Collected data entries:

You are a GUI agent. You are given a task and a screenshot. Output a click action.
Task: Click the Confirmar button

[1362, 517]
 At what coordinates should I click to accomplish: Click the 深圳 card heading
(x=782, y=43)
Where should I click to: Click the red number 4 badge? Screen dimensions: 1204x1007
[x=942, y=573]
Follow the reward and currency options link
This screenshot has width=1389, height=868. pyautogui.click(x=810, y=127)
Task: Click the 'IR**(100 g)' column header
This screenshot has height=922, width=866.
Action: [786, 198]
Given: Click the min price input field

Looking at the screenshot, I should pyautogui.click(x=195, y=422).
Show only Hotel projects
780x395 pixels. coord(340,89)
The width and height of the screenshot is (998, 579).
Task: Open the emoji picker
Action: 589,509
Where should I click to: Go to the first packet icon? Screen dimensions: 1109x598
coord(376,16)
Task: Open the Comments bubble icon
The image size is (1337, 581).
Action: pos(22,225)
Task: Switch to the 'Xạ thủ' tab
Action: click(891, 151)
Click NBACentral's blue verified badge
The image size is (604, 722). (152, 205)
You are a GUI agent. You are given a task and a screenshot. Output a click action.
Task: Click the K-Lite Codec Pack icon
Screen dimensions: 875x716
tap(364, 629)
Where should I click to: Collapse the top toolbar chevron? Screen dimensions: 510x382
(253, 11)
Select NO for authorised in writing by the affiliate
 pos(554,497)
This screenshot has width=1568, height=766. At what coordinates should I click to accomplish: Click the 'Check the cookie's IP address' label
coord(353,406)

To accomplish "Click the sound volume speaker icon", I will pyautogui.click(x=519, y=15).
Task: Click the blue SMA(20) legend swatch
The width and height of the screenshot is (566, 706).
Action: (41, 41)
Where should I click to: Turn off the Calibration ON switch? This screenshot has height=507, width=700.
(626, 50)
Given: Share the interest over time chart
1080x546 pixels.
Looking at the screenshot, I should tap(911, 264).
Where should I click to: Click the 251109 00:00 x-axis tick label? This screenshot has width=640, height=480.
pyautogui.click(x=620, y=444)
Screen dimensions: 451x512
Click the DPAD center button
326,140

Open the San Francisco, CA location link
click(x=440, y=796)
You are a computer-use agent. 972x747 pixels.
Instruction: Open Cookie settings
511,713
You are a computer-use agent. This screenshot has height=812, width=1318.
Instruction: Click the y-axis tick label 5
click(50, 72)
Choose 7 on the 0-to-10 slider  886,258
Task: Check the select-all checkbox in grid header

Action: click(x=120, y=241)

◆ **What the exercise asks**
Extract the data in full. Keep it word for word.

◆ **Output for this task**
You are a GUI agent. You are given a task and a screenshot. Output a click action.
Task: Click the Confirmar button

[1362, 517]
 At what coordinates should I click to accomplish: Click the 深圳 card heading
(x=782, y=43)
Where should I click to: Click the red number 4 badge? Screen dimensions: 1204x1007
[x=942, y=573]
Follow the reward and currency options link
This screenshot has width=1389, height=868. pyautogui.click(x=810, y=127)
Task: Click the 'IR**(100 g)' column header
This screenshot has height=922, width=866.
Action: [786, 198]
Given: Click the min price input field

Looking at the screenshot, I should pyautogui.click(x=195, y=422).
Show only Hotel projects
780x395 pixels. coord(340,89)
The width and height of the screenshot is (998, 579).
Task: Open the emoji picker
Action: 589,509
Where should I click to: Go to the first packet icon? Screen dimensions: 1109x598
coord(376,16)
Task: Open the Comments bubble icon
The image size is (1337, 581).
Action: pos(22,225)
Task: Switch to the 'Xạ thủ' tab
Action: click(891, 151)
Click NBACentral's blue verified badge
The image size is (604, 722). (152, 205)
You are a GUI agent. You are given a task and a screenshot. Output a click action.
Task: Click the K-Lite Codec Pack icon
Screen dimensions: 875x716
tap(364, 629)
Where should I click to: Collapse the top toolbar chevron? Screen dimensions: 510x382
(253, 11)
Select NO for authorised in writing by the affiliate
 pos(554,497)
This screenshot has width=1568, height=766. At what coordinates should I click to accomplish: Click the 'Check the cookie's IP address' label
coord(353,406)

To accomplish "Click the sound volume speaker icon", I will pyautogui.click(x=519, y=15).
Task: Click the blue SMA(20) legend swatch
The width and height of the screenshot is (566, 706).
Action: (41, 41)
Where should I click to: Turn off the Calibration ON switch? This screenshot has height=507, width=700.
(626, 50)
Given: Share the interest over time chart
1080x546 pixels.
Looking at the screenshot, I should tap(911, 264).
Where should I click to: Click the 251109 00:00 x-axis tick label? This screenshot has width=640, height=480.
pyautogui.click(x=620, y=444)
Screen dimensions: 451x512
Click the DPAD center button
326,140

Open the San Francisco, CA location link
click(x=440, y=796)
You are a computer-use agent. 972x747 pixels.
Instruction: Open Cookie settings
511,713
You are a computer-use agent. This screenshot has height=812, width=1318.
Instruction: Click the y-axis tick label 5
click(50, 72)
Choose 7 on the 0-to-10 slider  886,258
Task: Check the select-all checkbox in grid header

Action: click(x=120, y=241)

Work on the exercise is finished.